Mahrer Anne · Nationalrat · 2015-03-19
Mahrer Anne · Nationalrat · Genf · Grüne Fraktion · 2015-03-19
Wortprotokoll
Au nom du groupe des Verts, je tiens tout d'abord à rappeler que le transport de marchandises dangereuses par le rail est une solution largement préférable au transport par la route, du point de vue tant écologique que sécuritaire. Il n'est donc pas question de transférer le trafic des marchandises dangereuses du rail à la route, soit de passer à des transports effectués sur des véhicules à pneus. Toutefois, dans certains cas, le groupe des Verts estime qu'il est impératif de limiter au strict minimum tout déplacement de grandes quantités de substances dangereuses. Notre objectif est de privilégier une production in situ, c'est-à-dire sur place, par exemple du chlore. C'est clairement la sécurité qui doit prévaloir.

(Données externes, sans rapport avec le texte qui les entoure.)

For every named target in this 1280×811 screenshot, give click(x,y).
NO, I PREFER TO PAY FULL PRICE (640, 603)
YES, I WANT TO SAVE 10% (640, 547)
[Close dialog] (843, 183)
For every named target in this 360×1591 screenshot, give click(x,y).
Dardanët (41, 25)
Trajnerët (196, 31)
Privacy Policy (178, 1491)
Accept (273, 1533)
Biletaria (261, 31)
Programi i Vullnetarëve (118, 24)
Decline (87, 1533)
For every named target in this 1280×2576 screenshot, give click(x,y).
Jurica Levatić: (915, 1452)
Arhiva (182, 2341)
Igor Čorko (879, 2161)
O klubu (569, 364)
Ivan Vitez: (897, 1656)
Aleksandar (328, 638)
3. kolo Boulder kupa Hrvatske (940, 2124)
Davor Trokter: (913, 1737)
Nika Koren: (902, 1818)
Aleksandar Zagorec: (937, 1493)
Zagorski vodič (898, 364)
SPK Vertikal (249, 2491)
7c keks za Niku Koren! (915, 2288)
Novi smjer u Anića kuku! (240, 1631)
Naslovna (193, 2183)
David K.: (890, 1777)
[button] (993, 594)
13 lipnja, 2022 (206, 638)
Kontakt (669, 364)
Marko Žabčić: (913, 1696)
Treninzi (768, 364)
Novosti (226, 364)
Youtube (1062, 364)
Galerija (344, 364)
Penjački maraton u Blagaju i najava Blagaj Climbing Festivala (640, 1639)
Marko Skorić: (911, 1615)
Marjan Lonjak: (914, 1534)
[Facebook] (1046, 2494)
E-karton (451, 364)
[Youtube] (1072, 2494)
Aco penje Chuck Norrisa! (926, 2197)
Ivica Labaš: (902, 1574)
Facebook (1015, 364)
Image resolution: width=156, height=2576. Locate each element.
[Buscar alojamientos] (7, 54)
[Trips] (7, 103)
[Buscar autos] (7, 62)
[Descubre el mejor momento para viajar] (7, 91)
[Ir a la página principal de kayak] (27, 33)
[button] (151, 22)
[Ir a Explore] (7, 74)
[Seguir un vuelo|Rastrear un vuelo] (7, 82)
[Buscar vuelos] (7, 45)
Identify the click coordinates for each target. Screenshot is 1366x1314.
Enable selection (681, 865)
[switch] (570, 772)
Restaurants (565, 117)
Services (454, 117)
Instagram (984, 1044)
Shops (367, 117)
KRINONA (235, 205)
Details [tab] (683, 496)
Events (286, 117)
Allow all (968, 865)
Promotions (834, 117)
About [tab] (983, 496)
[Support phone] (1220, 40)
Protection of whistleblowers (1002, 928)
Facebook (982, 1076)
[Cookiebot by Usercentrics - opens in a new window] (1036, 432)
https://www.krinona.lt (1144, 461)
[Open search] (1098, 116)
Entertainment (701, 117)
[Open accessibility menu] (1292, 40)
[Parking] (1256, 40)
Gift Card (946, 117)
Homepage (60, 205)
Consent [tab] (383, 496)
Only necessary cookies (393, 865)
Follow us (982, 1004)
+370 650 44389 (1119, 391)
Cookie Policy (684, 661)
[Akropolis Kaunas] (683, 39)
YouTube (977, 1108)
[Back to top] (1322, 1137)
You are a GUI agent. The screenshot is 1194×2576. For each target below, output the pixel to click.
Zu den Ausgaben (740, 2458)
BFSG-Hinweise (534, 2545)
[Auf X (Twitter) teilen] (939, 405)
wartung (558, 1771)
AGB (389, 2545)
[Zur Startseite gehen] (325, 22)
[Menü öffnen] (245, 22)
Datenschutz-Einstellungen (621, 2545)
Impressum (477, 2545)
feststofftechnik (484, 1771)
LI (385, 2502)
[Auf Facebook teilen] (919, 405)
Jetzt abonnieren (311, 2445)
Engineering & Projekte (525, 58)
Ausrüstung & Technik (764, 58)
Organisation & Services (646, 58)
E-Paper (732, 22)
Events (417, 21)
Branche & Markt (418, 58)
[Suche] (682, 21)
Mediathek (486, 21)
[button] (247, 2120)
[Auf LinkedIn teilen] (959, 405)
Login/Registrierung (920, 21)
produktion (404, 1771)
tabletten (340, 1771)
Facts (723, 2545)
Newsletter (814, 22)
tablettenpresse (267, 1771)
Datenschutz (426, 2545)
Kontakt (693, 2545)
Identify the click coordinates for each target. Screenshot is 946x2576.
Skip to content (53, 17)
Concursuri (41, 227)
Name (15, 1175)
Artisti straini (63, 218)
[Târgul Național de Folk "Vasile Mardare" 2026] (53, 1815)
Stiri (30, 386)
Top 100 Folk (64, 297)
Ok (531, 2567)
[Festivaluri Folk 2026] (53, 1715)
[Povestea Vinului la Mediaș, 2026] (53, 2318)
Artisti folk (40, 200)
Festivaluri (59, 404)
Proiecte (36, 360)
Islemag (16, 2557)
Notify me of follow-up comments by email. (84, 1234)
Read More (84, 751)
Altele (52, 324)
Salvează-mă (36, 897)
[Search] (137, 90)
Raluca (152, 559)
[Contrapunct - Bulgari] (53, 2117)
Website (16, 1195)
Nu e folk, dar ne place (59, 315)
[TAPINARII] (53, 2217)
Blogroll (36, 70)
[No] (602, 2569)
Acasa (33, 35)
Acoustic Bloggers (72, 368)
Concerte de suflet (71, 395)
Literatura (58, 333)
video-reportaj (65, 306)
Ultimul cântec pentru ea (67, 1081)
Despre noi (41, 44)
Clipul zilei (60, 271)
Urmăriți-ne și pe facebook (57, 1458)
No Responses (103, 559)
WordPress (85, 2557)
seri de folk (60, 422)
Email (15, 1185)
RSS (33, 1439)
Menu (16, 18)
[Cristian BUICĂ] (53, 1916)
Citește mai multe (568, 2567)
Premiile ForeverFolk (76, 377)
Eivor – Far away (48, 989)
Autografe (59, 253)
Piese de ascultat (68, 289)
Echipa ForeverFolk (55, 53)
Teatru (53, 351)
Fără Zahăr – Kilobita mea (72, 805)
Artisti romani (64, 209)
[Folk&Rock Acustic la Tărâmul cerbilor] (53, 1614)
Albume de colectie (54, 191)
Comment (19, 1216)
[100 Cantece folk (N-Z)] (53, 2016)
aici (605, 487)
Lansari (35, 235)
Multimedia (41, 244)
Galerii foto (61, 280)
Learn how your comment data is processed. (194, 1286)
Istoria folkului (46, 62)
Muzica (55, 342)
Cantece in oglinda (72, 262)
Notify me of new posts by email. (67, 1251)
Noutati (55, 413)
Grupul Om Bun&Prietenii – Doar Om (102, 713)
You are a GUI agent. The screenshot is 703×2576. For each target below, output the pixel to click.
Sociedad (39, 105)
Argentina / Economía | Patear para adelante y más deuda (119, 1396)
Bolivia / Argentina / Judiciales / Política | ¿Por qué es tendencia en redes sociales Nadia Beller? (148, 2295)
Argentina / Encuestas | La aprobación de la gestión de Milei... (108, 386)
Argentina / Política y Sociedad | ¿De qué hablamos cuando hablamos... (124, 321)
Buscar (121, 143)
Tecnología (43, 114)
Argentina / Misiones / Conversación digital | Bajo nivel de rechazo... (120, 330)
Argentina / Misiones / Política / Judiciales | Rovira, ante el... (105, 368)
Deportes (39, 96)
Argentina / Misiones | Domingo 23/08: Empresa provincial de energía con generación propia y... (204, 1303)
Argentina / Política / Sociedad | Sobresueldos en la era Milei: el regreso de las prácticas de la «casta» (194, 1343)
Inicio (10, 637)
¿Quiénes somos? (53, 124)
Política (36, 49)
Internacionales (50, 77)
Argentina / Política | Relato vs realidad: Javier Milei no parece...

Ces dernières années, la quantité du chlore transporté n'a cessé d'augmenter. A titre d'exemple, environ 7000 tonnes transitaient en 2000 à travers tout l'Arc lémanique; aujourd'hui ce sont 25 000 tonnes qui traversent chaque année ces mêmes zones en provenance de Lyon. C'est justement dans ces zones que l'on trouve le plus d'habitants.
Pourquoi une telle augmentation? La raison est toute simple: les industries chimiques ont démantelé les installations qui permettaient de produire du chlore in situ, juste à côté de l'endroit où il était transformé. Le maintien de ces installations aurait permis de diminuer de façon sensible les risques que l'on fait courir à la population. Je vous rappelle que le chlore est un gaz mortel. Une production sur place reviendrait donc au statu quo ante, à une situation que nous avons déjà connue et qui était supportable pour les entreprises. Prenons exemple sur les Pays-Bas: ce pays a conclu une convention à la satisfaction de tous en 2002 et applique une politique d'interdiction de transport du chlore depuis 2006 déjà. Laisser perdurer un risque que l'on a les moyens de supprimer au mépris de la sécurité de la population est simplement irresponsable. [PAGE 497]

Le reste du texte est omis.